Nursing - Caring Culture - Report Writing - Assessment Answer

January 08, 2017
Author : Ashley Simons

Solution Code: 1AFAH

Question:Nursing

This assignment is related to ”Nursing ” and experts atMy Assignment Services AUsuccessfully delivered HD quality work within the given deadline.

Nursing Assignment

Assignment Task

Nursing

These assignments are solved by our professional Nursing at My Assignment Services AU and the solution are high quality of work as well as 100% plagiarism free. The assignment solution was delivered within 2-3 Days.

Our Assignment Writing Experts are efficient to provide a fresh solution to this question. We are serving more than 10000+ Students in Australia, UK & US by helping them to score HD in their academics. Our Experts are well trained to follow all marking rubrics & referencing style.

Solution:

Introduction

Caring culture is defined as a culture that facilitates equitable resource access to all individuals in need of care. The culture closely associates with a person-centred approach to care provision and serves to elevate human experiences (Hamington 2010, p. 678). It encompasses personally connecting with patients and members of their family so as to deeply understand and put an end to all levels of suffering (Ladden et al 2013, p. 1836). Further, the aspects of both caring and uncaring form a part of ‘culture of care’ and these serve to include the manner in which care providers tend to create and express meaning in care delivery (Smolowitz et al 2015, p. 133).
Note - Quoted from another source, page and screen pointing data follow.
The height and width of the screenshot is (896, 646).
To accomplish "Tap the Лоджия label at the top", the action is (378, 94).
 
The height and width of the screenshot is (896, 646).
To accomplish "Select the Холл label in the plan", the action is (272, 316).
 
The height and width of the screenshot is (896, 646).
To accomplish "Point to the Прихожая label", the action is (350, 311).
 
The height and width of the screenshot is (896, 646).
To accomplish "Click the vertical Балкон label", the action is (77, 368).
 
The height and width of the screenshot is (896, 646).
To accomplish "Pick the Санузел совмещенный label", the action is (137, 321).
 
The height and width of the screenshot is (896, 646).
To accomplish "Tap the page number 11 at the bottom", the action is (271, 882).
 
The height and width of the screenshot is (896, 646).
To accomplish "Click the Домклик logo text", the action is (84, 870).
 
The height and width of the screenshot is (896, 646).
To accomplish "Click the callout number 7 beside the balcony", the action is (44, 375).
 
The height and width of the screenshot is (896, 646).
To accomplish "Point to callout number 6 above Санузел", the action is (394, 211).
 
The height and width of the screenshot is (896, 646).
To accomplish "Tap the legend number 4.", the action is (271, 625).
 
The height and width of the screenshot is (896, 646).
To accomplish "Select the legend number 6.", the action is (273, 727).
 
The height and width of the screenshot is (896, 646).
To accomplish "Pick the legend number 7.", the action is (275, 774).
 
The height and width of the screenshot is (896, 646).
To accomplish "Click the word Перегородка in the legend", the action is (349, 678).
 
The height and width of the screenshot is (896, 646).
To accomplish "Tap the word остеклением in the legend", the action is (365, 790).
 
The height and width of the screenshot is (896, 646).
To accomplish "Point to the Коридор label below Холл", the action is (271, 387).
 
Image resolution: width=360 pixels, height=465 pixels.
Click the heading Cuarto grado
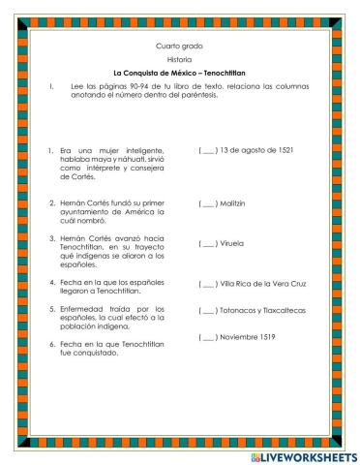(180, 46)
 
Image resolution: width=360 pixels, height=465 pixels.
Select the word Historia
(180, 60)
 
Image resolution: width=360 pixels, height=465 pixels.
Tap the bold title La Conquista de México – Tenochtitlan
(180, 74)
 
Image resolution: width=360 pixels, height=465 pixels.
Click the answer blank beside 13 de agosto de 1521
(207, 151)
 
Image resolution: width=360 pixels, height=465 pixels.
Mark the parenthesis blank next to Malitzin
(207, 204)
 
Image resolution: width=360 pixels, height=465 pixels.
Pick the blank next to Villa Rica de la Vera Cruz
(207, 286)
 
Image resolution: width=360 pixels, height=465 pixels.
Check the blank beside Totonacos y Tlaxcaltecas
(207, 311)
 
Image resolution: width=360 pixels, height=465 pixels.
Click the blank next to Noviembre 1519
(207, 337)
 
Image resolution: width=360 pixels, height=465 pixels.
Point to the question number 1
(49, 151)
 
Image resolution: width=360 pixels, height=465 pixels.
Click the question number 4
(49, 283)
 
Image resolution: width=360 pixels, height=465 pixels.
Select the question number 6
(49, 344)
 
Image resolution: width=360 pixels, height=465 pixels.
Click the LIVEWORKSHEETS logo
(303, 455)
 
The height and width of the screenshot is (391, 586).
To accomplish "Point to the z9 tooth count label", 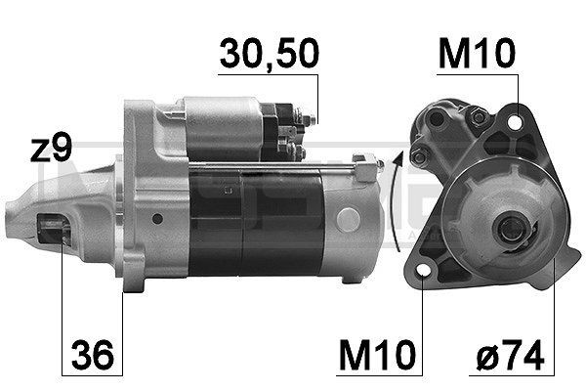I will pyautogui.click(x=51, y=150).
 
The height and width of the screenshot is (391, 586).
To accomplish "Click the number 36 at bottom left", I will pyautogui.click(x=93, y=349).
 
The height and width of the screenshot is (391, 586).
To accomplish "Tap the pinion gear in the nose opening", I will pyautogui.click(x=54, y=233).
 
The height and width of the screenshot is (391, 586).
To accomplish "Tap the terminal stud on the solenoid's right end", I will pyautogui.click(x=309, y=122).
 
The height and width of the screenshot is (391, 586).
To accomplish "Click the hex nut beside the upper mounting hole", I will pyautogui.click(x=480, y=117).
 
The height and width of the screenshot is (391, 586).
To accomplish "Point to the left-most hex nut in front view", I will pyautogui.click(x=419, y=157).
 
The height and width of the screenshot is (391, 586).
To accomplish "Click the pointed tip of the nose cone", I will pyautogui.click(x=10, y=206).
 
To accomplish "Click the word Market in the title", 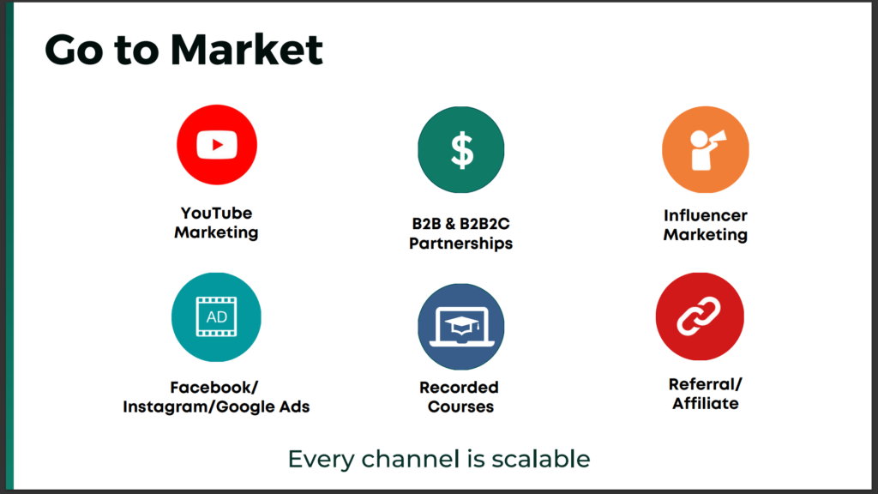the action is (246, 50).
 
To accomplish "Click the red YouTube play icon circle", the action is (217, 144).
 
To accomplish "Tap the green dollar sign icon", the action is (460, 149).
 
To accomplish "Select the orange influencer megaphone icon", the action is (706, 149).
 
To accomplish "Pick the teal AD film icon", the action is (216, 317).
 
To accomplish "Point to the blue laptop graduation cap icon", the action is (460, 327).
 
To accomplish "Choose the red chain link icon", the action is (700, 316).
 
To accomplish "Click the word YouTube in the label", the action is (216, 213).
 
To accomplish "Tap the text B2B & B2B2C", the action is (460, 224).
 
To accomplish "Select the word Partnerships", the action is (460, 244).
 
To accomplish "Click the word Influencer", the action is (706, 215).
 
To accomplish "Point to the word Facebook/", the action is (213, 387).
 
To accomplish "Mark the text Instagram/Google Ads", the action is (216, 407).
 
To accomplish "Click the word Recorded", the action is (460, 387).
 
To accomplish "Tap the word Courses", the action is (460, 407).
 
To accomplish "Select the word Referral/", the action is (706, 384).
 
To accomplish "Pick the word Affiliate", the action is (706, 403).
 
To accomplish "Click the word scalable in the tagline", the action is (541, 459).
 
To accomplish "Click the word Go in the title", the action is (74, 50).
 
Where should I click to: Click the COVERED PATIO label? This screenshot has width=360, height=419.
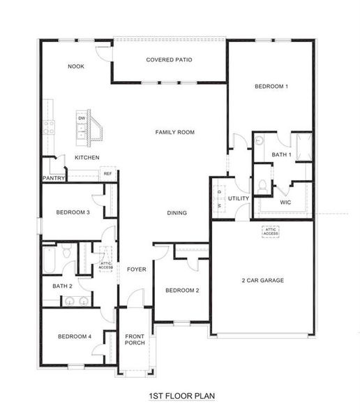tap(169, 59)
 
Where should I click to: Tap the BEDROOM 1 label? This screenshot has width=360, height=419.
tap(271, 86)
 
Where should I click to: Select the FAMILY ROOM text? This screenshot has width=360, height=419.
tap(174, 132)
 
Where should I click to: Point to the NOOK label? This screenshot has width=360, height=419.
tap(76, 67)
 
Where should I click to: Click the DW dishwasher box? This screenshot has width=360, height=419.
tap(82, 119)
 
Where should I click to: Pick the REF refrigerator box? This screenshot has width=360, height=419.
tap(108, 174)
Literature also serves to compare culture of care with organisational culture that can be measured with the help of three categories namely individual qualities, relational qualities and decision making qualities (Lee et al 2013, p. 153). The category of ‘individual qualities’ is defined by attributes of courage, integrity and curiosity (Decker & Decker, p. 152). On the other hand, the category of ‘relational qualities’ encompasses attributes of nurturing, fostering and valuing and the category of ‘decision making’ consists of attributes of balance, respect and attention (O’Ferrall 2013, p. 327). Psychological capital of professionals in a caring culture is harnessed in a positive manner so as to create shared values, build supportive relationships, listen to feedback and yield best possible patient outcomes (Hewlett & Winn 2014, p. 204).

This assessment is aimed at providing an overview of a speciality practice area with an emphasis on changes that have occurred over the past decade. Impact of these changes on nursing practice shall also be discussed. This will be followed by elaborating on the context of practice setting with the help of a person-centred approach. Evidence will be drawn from experiences of individuals receiving care and current practices in caring culture will be analysed. Finally, valuable recommendations for making improvements to caring culture will be discussed. Ambulatory care nursing has been selected as the area of speciality for the purpose of this assessment.

Practice Changes

A major change in ambulatory care nursing that occurred within the past decade is driven by technology (Martinez et al 2015, p. 59). Technological evolution has facilitated ease of access to information and delivery of healthcare services thereby eliminating the need for professionals to be tied up to monolithic systems (DeBrew 2010, p. 46). In other words, technology has given nursing professionals the ability to access records, consult with doctors and provide advice while operating outside the traditional hospital setting(Hamington 2010, p. 693). Electronic records have also served to improve decision making as everything is systematic and organised. This change has enabled nursing professionals to increasingly care for their patients outside hospital settings. The impact of this change can be clearly witnessed in the decreasing number of hospitalisations since 2009 (Ladden et al 2013, p. 1833). In accordance with published statistics, number of inpatient visits witnessed a fall of approximately 3.25% in 2014 while outpatient healthcare visits witnessed an increase of 14.15% in the same period. Further, the total number of outpatient stays increased by a total of 96% from 2006 to 2013 (Smolowitz et al 2015, 135).

Another change that has occurred during the past decade comprises of a rise in the number of ambulatory surgery centres. Ambulatory surgical centres are modern day state of the art healthcare provision centres that focus on providing of similar facilities as that of day care surgical centres (Lee et al 2013, p. 156). These centres make it possible for professionals to render surgical services that do not require patients to stay at a hospital overnight (O’Ferrall 2013, p. 325). Such procedures are far less complicated as compared to procedures performed in a hospital setting and are immensely helpful in reducing hospitalisation related costs for both patients as well as healthcare service providers (Hewlett & Winn 2014, p. 207). The rise of such centres has transformed the outlook of nursing care. Professionals have more job opportunities compared to the past and are beginning to accept ambulatory care as their first jobs (Vanderboom et al 2015, p. 19). Further, as the domain of healthcare becomes more holistic and community centred in nature, nursing professionals are getting new opportunities to utilise their skills. They are able to interact with a community as a whole and leave the premises of the hospital that they might be employed with (Sojournen et al 2010,p.334).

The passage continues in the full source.